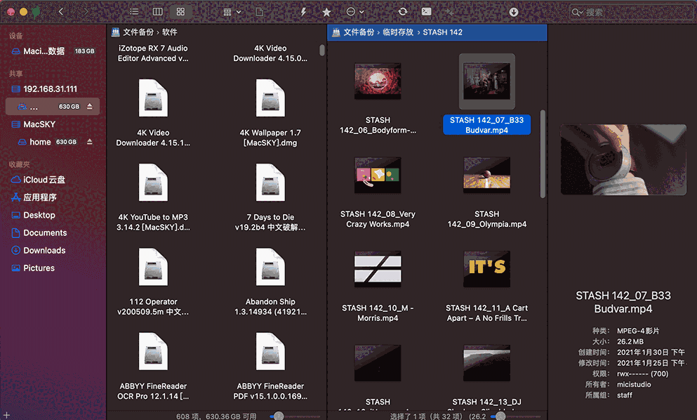Click the 临时存放 breadcrumb path segment
Viewport: 697px width, 420px height.
pyautogui.click(x=398, y=32)
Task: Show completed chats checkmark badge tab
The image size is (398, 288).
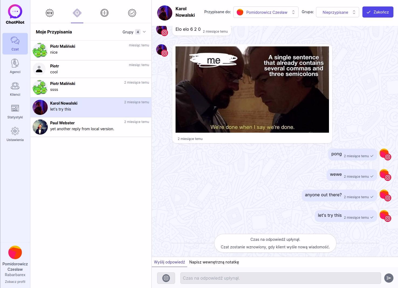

— Activity —
Set down exactly, from the line that contains "Task: Show completed" through the last line of the data, each line as it stands, and leave the pictures out.

— Worked solution —
Task: Show completed chats checkmark badge tab
The image size is (398, 288).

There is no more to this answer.